Gli stranieri costituiscono un grande stimolo per ripensare una società interculturale e interreligiosa, curiosa e stimolante, patria dei diritti e della tutela degli

individui, inclusiva piuttosto che esclusiva. Integrare non significa altro che prendere coscienza di vivere in un mondo globalizzato. 

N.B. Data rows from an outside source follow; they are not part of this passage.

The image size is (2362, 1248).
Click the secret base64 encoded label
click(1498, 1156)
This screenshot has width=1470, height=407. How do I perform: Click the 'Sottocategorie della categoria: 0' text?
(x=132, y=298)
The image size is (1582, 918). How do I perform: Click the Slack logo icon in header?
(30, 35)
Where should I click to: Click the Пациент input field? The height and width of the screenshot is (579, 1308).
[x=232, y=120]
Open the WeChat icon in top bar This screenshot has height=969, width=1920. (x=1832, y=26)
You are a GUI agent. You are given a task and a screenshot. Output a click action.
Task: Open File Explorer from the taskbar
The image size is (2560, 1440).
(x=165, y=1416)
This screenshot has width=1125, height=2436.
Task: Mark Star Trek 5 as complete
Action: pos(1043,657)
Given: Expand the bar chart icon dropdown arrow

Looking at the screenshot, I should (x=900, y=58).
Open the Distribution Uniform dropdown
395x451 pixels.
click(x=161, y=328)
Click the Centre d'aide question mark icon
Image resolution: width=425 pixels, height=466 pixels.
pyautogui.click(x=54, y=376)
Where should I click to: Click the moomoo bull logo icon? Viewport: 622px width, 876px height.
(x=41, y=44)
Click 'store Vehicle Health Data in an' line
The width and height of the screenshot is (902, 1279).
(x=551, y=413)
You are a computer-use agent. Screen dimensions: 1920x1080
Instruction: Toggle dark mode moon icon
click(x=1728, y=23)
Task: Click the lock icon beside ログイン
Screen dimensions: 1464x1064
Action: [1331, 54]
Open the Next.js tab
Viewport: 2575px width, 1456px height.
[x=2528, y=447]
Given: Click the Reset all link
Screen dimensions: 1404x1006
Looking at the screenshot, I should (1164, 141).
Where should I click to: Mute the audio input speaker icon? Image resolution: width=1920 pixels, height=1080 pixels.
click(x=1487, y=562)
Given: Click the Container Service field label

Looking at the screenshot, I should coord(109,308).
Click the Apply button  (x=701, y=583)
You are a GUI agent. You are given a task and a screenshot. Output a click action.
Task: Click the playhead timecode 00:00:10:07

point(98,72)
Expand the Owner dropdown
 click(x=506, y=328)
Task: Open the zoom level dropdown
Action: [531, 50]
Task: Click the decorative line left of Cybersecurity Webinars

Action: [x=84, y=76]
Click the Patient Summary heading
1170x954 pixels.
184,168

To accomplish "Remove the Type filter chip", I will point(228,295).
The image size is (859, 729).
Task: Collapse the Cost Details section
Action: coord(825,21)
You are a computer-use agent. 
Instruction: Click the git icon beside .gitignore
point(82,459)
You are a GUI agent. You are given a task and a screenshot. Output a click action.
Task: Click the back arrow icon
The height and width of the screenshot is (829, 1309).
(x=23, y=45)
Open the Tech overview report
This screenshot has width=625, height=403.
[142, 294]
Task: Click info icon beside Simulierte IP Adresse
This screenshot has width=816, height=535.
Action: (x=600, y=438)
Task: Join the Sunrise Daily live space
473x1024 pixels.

Infine, per rispondere positivamente alla congiuntura attuale, l’UE dovrebbe sviluppare una politica estera improntata al sostegno e alla cooperazione,

contenendo i conflitti, superando il terrorismo e stabilendo un impegno concreto nella ricostruzione dei paesi distrutti e nella creazione di nuove opportunità

nei paesi esterni. In questo progetto i profughi verrebbero ulteriormente valorizzati; essi rappresenterebbero quell’anello fondamentale, individuale e

quotidiano, di integrazione, connessione e mescolanza tra l’Unione Europea ed i paesi terzi. Una visione di questo tipo aprirebbe infinite possibilità di crescita

culturale ed economica su entrambe le sponde del Mediterraneo.